* ENTRIES SUPPLIED *
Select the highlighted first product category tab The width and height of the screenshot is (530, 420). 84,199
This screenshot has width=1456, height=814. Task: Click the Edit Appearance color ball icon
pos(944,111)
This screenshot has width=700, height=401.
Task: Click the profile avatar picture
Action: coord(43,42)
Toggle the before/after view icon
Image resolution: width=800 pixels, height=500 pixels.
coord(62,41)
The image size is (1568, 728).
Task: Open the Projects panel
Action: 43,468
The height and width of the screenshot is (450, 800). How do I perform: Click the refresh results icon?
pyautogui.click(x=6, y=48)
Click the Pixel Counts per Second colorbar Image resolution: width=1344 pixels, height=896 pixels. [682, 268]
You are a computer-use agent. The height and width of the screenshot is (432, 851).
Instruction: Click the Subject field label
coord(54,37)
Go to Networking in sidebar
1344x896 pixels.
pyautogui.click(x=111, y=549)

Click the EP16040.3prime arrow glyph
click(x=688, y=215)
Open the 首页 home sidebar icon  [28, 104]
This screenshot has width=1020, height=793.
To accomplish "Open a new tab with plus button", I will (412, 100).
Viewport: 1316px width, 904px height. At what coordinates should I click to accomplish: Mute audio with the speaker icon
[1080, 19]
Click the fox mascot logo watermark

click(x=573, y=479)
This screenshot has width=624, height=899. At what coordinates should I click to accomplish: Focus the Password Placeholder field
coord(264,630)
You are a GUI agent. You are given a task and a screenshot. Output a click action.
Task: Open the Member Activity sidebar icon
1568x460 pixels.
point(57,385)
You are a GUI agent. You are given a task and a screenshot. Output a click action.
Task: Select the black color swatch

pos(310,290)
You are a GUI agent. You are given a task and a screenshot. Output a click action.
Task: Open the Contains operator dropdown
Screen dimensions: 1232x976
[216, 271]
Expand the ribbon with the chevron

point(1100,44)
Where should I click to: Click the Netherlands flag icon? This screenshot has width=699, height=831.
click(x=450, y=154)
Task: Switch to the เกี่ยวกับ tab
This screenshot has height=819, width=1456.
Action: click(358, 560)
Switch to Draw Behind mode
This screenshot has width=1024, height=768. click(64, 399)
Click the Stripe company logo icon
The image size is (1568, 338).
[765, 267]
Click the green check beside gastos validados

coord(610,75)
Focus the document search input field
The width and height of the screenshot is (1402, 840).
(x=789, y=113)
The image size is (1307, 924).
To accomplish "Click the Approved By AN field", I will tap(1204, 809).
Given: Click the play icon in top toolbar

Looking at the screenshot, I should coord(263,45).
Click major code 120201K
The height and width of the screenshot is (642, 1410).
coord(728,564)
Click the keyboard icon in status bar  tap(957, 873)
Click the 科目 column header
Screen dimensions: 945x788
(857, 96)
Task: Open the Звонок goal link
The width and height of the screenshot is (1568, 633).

* EXERCISE OBJECTIVE *
Write out all of the entries above again, line for line, with no changes.

* FINISHED EXERCISE *
Select the highlighted first product category tab The width and height of the screenshot is (530, 420). 84,199
This screenshot has width=1456, height=814. Task: Click the Edit Appearance color ball icon
pos(944,111)
This screenshot has width=700, height=401.
Task: Click the profile avatar picture
Action: coord(43,42)
Toggle the before/after view icon
Image resolution: width=800 pixels, height=500 pixels.
coord(62,41)
The image size is (1568, 728).
Task: Open the Projects panel
Action: 43,468
The height and width of the screenshot is (450, 800). How do I perform: Click the refresh results icon?
pyautogui.click(x=6, y=48)
Click the Pixel Counts per Second colorbar Image resolution: width=1344 pixels, height=896 pixels. [682, 268]
You are a computer-use agent. The height and width of the screenshot is (432, 851).
Instruction: Click the Subject field label
coord(54,37)
Go to Networking in sidebar
1344x896 pixels.
pyautogui.click(x=111, y=549)

Click the EP16040.3prime arrow glyph
click(x=688, y=215)
Open the 首页 home sidebar icon  [28, 104]
This screenshot has width=1020, height=793.
To accomplish "Open a new tab with plus button", I will (412, 100).
Viewport: 1316px width, 904px height. At what coordinates should I click to accomplish: Mute audio with the speaker icon
[1080, 19]
Click the fox mascot logo watermark

click(x=573, y=479)
This screenshot has width=624, height=899. At what coordinates should I click to accomplish: Focus the Password Placeholder field
coord(264,630)
You are a GUI agent. You are given a task and a screenshot. Output a click action.
Task: Open the Member Activity sidebar icon
1568x460 pixels.
point(57,385)
You are a GUI agent. You are given a task and a screenshot. Output a click action.
Task: Select the black color swatch

pos(310,290)
You are a GUI agent. You are given a task and a screenshot. Output a click action.
Task: Open the Contains operator dropdown
Screen dimensions: 1232x976
[216, 271]
Expand the ribbon with the chevron

point(1100,44)
Where should I click to: Click the Netherlands flag icon? This screenshot has width=699, height=831.
click(x=450, y=154)
Task: Switch to the เกี่ยวกับ tab
This screenshot has height=819, width=1456.
Action: click(358, 560)
Switch to Draw Behind mode
This screenshot has width=1024, height=768. click(64, 399)
Click the Stripe company logo icon
The image size is (1568, 338).
[765, 267]
Click the green check beside gastos validados

coord(610,75)
Focus the document search input field
The width and height of the screenshot is (1402, 840).
(x=789, y=113)
The image size is (1307, 924).
To accomplish "Click the Approved By AN field", I will tap(1204, 809).
Given: Click the play icon in top toolbar

Looking at the screenshot, I should coord(263,45).
Click major code 120201K
The height and width of the screenshot is (642, 1410).
coord(728,564)
Click the keyboard icon in status bar  tap(957, 873)
Click the 科目 column header
Screen dimensions: 945x788
(857, 96)
Task: Open the Звонок goal link
The width and height of the screenshot is (1568, 633).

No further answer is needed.